Rappelons que la CEDEAO, créée voilà 46 ans (1975), regroupe 15 pays que sont le Bénin, le Burkina Faso, le Cap Vert, la Côte d’Ivoire, la Gambie, le Ghana, la Guinée, la Guinée Bissau, le Libéria, le Mali, le Niger, le Nigéria, la Sierra Leone, le Sénégal et le Togo. Cet espace totalise près de 400 millions d’habitants (dont 200 millions pour le Nigéria, 31 millions pour le Ghana, 26 millions pour la Côte d’ivoire et 17 millions pour le Sénégal). Il s’agit de créer une monnaie unique dans cet espace qui contient en son sein des pays ayant leur propre monnaie et d’autres à monnaie unique, le FCFA en l’occurrence.
Les monnaies nationales en circulation dans cet espace sont : l’«escudo » pour le Cap-Vert, le « dalasi » pour la Gambie, le « cédi » pour le Ghana, le « franc guinéen » pour la Guinée, le « dollar libérien » pour le Liberia, le « naira » pour le Nigeria et le « leone » pour la Sierra Leone.
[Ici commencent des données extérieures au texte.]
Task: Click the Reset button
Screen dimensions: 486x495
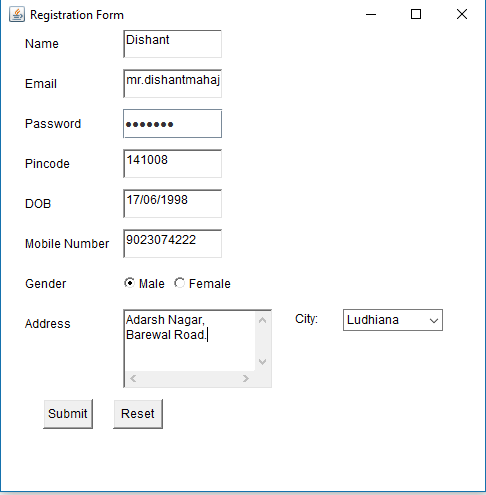Action: pos(138,414)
Les pays 8 ayant en commun le franc CFA (arrimé à l’euro), sont : le Bénin, le Burkina Faso, la Côte d’Ivoire, la Guinée-Bissau, le Mali, le Niger, le Sénégal et le Togo rassemblés au sein de l’Union économique et monétaire ouest-africaine (UEMOA). Ils totalisent 135 millions d’habitants.
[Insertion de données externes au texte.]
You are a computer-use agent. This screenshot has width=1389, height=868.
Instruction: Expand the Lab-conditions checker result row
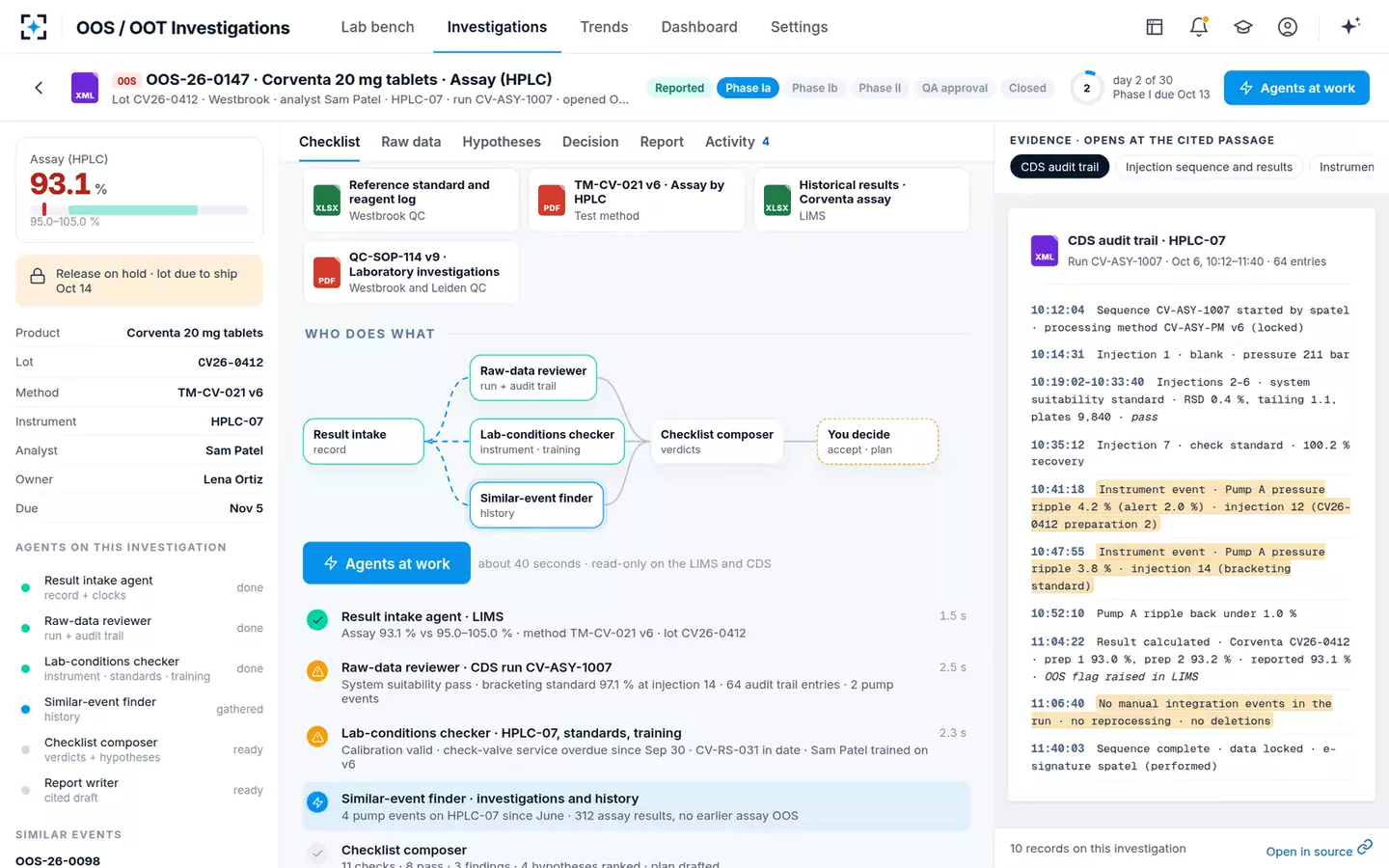(x=637, y=748)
En termes de poids économique, la CEDEAO affiche un PIB global de 601.724 millions euros, répartis comme suit : Nigeria : 375.961 millions euros (62 % du PIB de la CEDEAO) Ghana : 63.347 millions euros Côte d’Ivoire : 53.711 millions euros Sénégal : 21.810 millions euros Au plan économique, le Nigeria fournit 77 % des exportations régionales et la Côte d’Ivoire 10%. Le Ghana et le Sénégal sont respectivement 3ème et 4ème avec 4% et 2 %. Le Mali suit avec 1,7 % des exportations régionales, et le Bénin, le Burkina Faso, la Guinée, le Niger, le Togo représentent chacun 1 % des exportations régionales.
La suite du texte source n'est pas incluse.